The orientation is detected automatically using UIImage.imageOrientation.
hi @hurnell @a7medev have you guys fix this issue?
there is a problem with HEIC photos taken on iPhone in portrait orientation. they contain exif info about display orientation but the module treats them as landscape photos and applies text recognition as if the photo was rotated 90° CCW.
still happening on the latest version unfortunately, but i just fixed it with a patch:
patches/@react-native-ml-kit+text-recognition+1.5.2.patch
diff --git a/node_modules/@react-native-ml-kit/text-recognition/ios/TextRecognition.m b/node_modules/@react-native-ml-kit/text-recognition/ios/TextRecognition.m
index 87fd4ff..f237b71 100644
--- a/node_modules/@react-native-ml-kit/text-recognition/ios/TextRecognition.m
+++ b/node_modules/@react-native-ml-kit/text-recognition/ios/TextRecognition.m
@@ -79,6 +79,15 @@ - (NSDictionary*)blockToDict: (MLKTextBlock*)block {
return dict;
}
+- (UIImage*)fixImageOrientation: (UIImage*)image
+ {
+ UIGraphicsBeginImageContext(image.size);
+ [image drawAtPoint:CGPointZero];
+ UIImage *newImage = UIGraphicsGetImageFromCurrentImageContext();
+ UIGraphicsEndImageContext();
+ return newImage ?: image;
+}
+
RCT_EXPORT_METHOD(recognize: (nonnull NSString*)url
script:(NSString*)script
resolver:(RCTPromiseResolveBlock)resolve
@@ -86,7 +95,9 @@ - (NSDictionary*)blockToDict: (MLKTextBlock*)block {
{
NSURL *_url = [NSURL URLWithString:url];
NSData *imageData = [NSData dataWithContentsOfURL:_url];
- UIImage *image = [UIImage imageWithData:imageData];
+ UIImage *imageraw = [UIImage imageWithData:imageData];
+ UIImage *image = [self fixImageOrientation:imageraw];
+
MLKVisionImage *visionImage = [[MLKVisionImage alloc] initWithImage:image];
visionImage.orientation = image.imageOrientation;
use with patch-package and create a new build
hi @pugson thanks for responding this, may i see how the output looks like from your end?

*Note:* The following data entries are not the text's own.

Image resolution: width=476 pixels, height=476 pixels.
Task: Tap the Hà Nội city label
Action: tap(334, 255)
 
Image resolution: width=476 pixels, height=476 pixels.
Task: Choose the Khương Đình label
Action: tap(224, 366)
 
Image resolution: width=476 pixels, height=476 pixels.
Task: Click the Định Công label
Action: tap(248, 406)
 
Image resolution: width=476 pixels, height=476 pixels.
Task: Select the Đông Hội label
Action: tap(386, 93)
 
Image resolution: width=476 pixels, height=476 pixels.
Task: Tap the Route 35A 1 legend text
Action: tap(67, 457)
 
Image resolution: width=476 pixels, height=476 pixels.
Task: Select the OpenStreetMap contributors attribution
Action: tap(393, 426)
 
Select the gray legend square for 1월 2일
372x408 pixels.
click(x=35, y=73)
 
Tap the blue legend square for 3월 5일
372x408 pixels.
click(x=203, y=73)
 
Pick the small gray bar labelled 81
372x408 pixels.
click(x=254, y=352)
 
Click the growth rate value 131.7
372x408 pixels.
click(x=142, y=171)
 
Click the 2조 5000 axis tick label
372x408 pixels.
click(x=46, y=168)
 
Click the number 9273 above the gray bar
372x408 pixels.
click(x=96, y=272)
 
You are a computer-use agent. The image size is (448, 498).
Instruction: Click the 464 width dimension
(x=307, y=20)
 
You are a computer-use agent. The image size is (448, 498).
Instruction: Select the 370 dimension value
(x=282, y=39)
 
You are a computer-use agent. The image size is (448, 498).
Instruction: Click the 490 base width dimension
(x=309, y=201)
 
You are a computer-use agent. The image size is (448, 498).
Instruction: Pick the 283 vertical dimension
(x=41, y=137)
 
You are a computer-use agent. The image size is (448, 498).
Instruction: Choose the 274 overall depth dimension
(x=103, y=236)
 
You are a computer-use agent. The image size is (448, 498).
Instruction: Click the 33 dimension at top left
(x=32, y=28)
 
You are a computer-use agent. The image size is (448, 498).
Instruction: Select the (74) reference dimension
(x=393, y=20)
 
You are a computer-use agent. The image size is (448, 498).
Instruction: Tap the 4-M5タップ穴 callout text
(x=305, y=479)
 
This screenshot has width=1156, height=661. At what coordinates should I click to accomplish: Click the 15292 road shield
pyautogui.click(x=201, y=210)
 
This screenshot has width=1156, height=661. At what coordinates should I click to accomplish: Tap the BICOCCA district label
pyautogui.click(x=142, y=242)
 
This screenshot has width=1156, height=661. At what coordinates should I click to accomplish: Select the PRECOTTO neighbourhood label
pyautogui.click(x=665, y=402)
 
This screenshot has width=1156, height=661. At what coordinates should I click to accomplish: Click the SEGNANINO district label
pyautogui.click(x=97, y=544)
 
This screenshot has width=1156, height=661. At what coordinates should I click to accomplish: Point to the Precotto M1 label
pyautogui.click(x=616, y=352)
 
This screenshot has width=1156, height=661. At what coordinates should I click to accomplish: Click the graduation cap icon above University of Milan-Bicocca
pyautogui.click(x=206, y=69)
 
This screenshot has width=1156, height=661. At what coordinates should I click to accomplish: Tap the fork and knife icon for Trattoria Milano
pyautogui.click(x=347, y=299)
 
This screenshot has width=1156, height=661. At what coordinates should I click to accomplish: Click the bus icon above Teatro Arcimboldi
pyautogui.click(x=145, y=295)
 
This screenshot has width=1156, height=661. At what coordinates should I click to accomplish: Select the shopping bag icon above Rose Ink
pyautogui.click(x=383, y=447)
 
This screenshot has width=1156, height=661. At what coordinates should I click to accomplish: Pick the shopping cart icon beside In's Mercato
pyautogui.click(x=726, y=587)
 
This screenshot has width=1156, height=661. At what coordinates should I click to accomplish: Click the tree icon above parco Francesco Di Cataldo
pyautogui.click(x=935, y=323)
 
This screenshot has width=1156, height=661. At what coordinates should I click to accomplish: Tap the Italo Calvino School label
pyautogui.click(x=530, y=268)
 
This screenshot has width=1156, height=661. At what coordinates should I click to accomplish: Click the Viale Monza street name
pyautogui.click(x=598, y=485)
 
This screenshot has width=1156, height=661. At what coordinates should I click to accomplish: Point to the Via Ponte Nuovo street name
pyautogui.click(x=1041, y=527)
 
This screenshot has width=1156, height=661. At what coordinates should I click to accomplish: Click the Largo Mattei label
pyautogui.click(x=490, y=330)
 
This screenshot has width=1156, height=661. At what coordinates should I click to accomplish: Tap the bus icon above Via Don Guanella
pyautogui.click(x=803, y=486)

I also fix this by recalculating the frame, and separate between android and iOS, here how it look like
its not really that precise like the android one, but its not that bad, may i see how it look like in your end? just want to see if its worth it to patch or not , thankyouu
@abdymm the patch is as precise as on any other photo.
yellow areas are detected.
here's an example:
woah thats actually a lot more better! thanks @pugson 🫶🏻
Hello @hurnell and @pugson. Sorry for taking so long to respond here.
I see that the fix basically creates a new in-memory image from the existing UIImage to overcome the issue with orientation. We probably need a more efficient solution that just finds the correct orientation (or even just provide the option to set the orientation in the API). I will look into it more when I have some time.